Sunday, January 31, 2010

The Primacy of People

Ed Catmull is the president of Pixar studios. He is someone that should know a thing or two about how organisations succeed in creative industries. With this in mind, I want to share a few things he wrote about for the Harvard Business Review in September 2008.

The business strategy literature today is dominated by the resource based view of the firm. This view is based on the assumption that firms achieve different outcomes because of differences in the underlying resource configuration of the firm. What is the critical and necessary resource for a firm that must produce creative output? Ed Catmull leaves no doubt. It is good people. People with creative talent.
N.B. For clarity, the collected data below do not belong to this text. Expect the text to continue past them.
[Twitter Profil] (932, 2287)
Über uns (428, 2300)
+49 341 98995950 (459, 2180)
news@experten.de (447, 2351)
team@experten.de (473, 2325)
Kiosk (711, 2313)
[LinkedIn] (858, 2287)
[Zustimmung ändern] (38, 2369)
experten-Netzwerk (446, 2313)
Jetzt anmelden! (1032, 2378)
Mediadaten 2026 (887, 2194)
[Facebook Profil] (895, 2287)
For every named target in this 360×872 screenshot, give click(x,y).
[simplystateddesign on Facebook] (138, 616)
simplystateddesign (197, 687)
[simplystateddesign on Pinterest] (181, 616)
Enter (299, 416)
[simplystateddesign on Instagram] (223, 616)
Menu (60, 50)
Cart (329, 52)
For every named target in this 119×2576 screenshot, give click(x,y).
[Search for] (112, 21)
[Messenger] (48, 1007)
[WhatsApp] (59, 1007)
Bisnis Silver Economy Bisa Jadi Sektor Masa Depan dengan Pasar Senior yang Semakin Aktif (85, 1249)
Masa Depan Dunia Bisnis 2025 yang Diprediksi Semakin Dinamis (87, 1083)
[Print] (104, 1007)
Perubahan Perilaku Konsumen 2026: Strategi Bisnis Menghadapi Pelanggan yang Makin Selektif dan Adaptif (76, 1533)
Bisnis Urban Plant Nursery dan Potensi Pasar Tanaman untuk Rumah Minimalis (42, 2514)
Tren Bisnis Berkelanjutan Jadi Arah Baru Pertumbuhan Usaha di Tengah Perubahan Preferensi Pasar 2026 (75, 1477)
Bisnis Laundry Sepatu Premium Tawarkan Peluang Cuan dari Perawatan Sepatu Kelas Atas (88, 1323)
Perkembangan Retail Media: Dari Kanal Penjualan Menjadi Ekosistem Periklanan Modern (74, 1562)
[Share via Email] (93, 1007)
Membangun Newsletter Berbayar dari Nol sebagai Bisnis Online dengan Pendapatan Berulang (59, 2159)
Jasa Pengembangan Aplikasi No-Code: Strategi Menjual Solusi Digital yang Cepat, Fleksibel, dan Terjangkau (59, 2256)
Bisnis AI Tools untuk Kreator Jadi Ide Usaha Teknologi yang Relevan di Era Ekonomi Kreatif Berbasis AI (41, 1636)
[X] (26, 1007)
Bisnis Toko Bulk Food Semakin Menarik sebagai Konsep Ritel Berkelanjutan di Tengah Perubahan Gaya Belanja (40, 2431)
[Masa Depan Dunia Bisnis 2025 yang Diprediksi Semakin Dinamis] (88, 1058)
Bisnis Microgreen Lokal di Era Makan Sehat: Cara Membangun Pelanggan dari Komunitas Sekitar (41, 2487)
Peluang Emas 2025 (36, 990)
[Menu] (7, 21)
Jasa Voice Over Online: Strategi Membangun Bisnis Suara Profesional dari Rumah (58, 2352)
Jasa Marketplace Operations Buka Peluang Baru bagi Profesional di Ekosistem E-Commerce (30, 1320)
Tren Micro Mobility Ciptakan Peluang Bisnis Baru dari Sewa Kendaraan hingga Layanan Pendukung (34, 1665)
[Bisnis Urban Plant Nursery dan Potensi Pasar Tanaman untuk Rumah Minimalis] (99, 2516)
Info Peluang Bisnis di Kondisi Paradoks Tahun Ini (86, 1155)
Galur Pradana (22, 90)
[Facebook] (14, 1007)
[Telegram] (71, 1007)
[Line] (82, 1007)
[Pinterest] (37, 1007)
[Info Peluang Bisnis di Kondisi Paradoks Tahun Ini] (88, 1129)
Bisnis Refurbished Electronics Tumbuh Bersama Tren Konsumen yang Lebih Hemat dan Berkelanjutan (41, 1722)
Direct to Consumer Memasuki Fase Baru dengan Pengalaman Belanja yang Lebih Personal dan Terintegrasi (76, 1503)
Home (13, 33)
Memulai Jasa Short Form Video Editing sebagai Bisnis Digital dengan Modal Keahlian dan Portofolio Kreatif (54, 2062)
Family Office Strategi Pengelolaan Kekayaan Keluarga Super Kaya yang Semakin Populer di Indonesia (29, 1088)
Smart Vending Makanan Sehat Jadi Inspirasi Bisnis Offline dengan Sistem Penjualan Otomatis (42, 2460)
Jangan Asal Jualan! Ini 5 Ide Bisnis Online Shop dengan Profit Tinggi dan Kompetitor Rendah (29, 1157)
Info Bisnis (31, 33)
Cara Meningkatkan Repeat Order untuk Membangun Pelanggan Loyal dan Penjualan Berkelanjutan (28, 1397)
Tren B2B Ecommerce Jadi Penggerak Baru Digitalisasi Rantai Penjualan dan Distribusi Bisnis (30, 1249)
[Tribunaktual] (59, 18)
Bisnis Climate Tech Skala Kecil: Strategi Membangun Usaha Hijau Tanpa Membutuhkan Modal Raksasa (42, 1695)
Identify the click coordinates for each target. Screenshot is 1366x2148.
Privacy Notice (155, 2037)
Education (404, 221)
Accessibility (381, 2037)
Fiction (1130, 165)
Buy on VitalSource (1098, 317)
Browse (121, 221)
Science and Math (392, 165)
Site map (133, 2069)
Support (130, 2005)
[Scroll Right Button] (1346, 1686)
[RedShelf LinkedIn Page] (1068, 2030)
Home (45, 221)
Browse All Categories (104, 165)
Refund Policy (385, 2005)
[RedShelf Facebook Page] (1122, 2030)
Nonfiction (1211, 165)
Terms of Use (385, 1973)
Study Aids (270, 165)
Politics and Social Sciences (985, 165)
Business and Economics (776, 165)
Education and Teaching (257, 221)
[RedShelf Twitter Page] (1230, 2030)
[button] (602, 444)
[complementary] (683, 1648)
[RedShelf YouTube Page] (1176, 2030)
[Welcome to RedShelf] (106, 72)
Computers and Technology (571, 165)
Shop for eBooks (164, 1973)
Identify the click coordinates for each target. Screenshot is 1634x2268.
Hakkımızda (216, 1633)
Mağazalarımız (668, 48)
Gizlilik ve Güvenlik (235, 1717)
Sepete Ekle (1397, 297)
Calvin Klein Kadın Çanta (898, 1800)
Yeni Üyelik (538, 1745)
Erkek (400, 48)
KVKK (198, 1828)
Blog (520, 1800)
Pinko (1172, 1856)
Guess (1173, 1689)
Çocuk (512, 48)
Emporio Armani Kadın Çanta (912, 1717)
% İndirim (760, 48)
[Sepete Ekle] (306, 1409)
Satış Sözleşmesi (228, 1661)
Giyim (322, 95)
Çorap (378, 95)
Outstanding people.

"It's the primacy of people over ideas: if you give a good idea to a mediocre team, they will screw it up; if you give a mediocre idea to a good team, they will either fix it or throw it away."

However, these resources must be utilized in order to competitive advantage to result. In the management literature, the ability to generate value from resources is called capabilities. Catmull has advice in this area as well. The key capabilities need to be able to manage this creative talent and be able to manage risk.

Catmull has some pointers here for those that must make use of such valuable resources. You have to make it safe to take risks. You must have a culture that values creativity. Not just at the level of the high concept, but in every step in the process.

"A movie contains literally tens of thousands of ideas. They're in the form of every sentence, in the performance of every line, in the design of characters, sets and backgrounds... every single member of the 200-250 person production group makes suggestions."

How do you utilize creative people? The key is to empower them, create the right culture and open up communication. To empower, really means just that. Don't get in the way and give them both leeway and support. Let the best talent available lead and provide the direction. Create a culture where these people are supported. Catmull calls this a peer culture; where people of all levels support each other. Where there is a particularly difficult problem, get the best minds together. Always allow and provide opportunities for peer feedback.

Achieving this is difficult. But the payoff for the organisation is a sustainable system of creative performance.